Biff and Linda are delighted when Linda falls pregnant in early 1997; but their happiness is cut short when she has a miscarriage. Linda is killed in a car crash in October 1997 as a result of Lord Alex Oakwell (Rupam Maxwell) being high on cocaine, which leaves Biff devastated. He then has a one-night stand with Kelly Windsor (Adele Silva), his brother-in-law Roy's (Nicky Evans) girlfriend, the following month. Kelly becomes pregnant but miscarries after she is pushed down the stairs by Kim Tate (Claire King). The following year, Biff has a fling with Alex's ex-wife Lady Tara Oakwell (Anna Brecon) but she dumps him to marry Lord Michael Thornfield (Malcolm Stoddard). Biff then begins dating Kathy Glover (Malandra Burrows), Dave's widow, and they plans to marry but on their wedding day, Graham Clark (Kevin Pallister) shows up and Biff began to have doubts about marrying Kathy as he realises that Kathy saw a lot of Graham and was close to him. Biff jilted her at the altar, leaving Kathy distraught. Marlon Dingle (Mark Charnock) wonders whether he will see his good friend again and Biff rode off on his motorbike, into the sunset.
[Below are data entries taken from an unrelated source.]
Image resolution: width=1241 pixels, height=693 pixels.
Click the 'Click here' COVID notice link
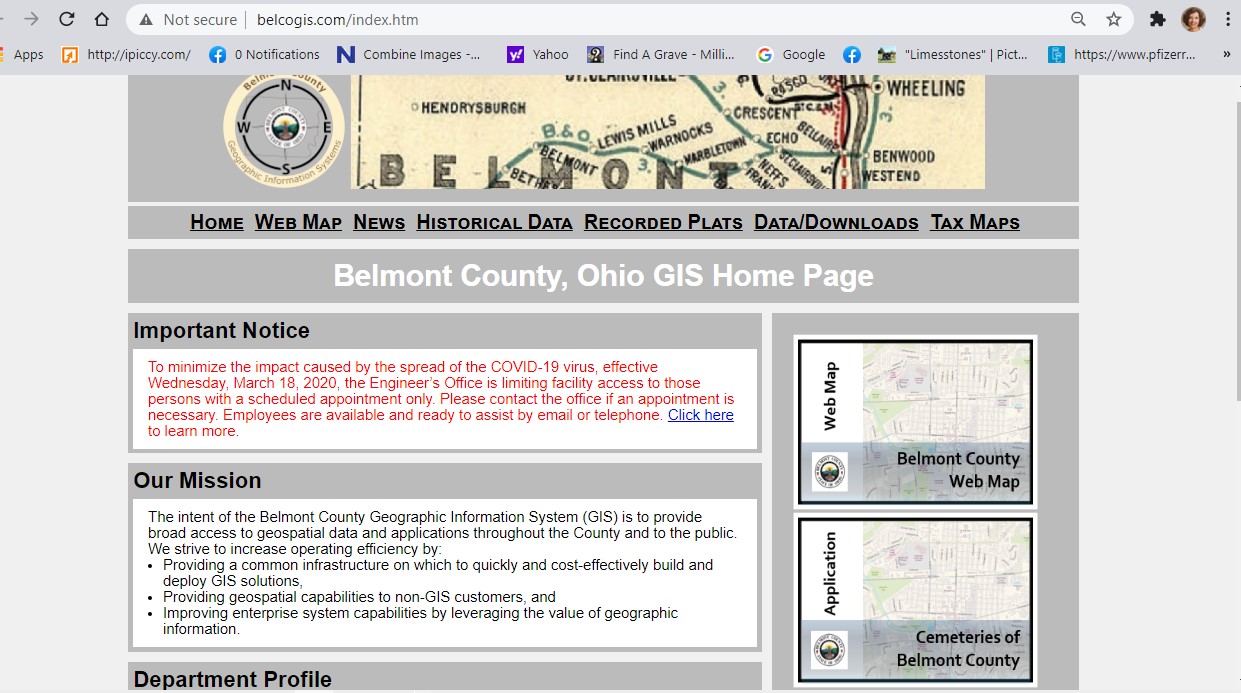[x=700, y=414]
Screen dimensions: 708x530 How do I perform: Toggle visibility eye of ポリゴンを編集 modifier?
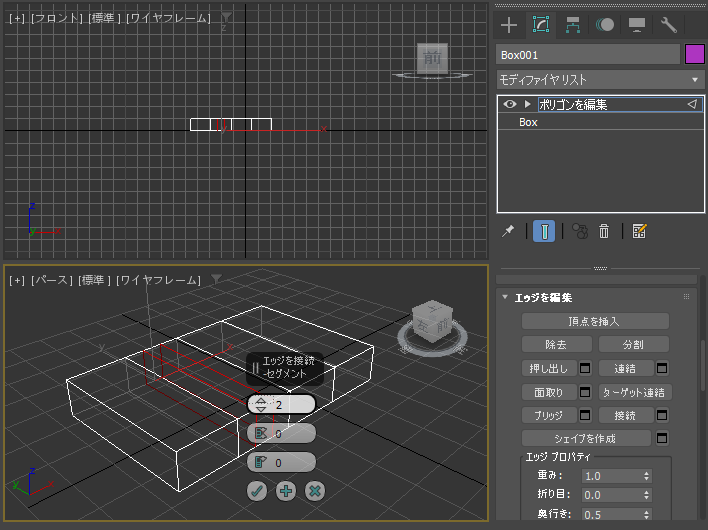click(x=510, y=104)
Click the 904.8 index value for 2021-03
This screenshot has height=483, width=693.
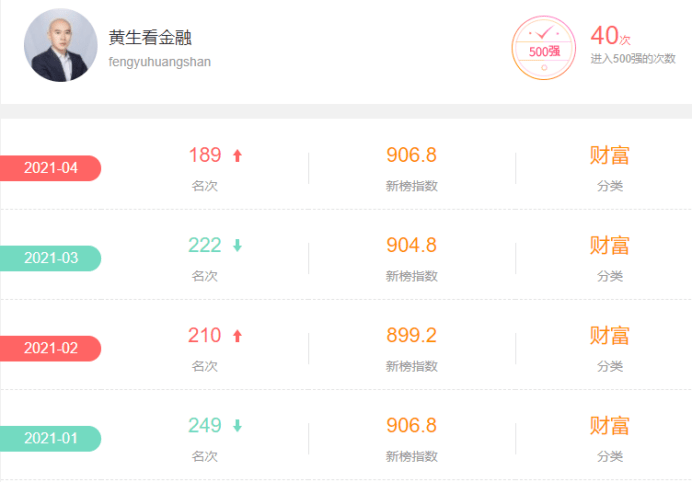411,245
Six years later, Biff briefly returns to Emmerdale, following the death of Seth. He meets a grieving Betty, who is reliving memories of Seth in his shed. Biff tells Betty that she can stay in Keeper's Cottage for as long as she likes, despite her offering to move out. Biff comforts Betty as she explains that she does not want Seth to be cremated and he suggests that she stop the cremation after the wake. Biff attends the wake in The Woolpack and leaves again, following the funeral.

==Reception==
Paul Simper of the Radio Times observed that Biff was "unlucky in love" throughout his time in the show, but thought he was "something of a catch in Emmerdale, a grafter with a good heart and his own set of wheels."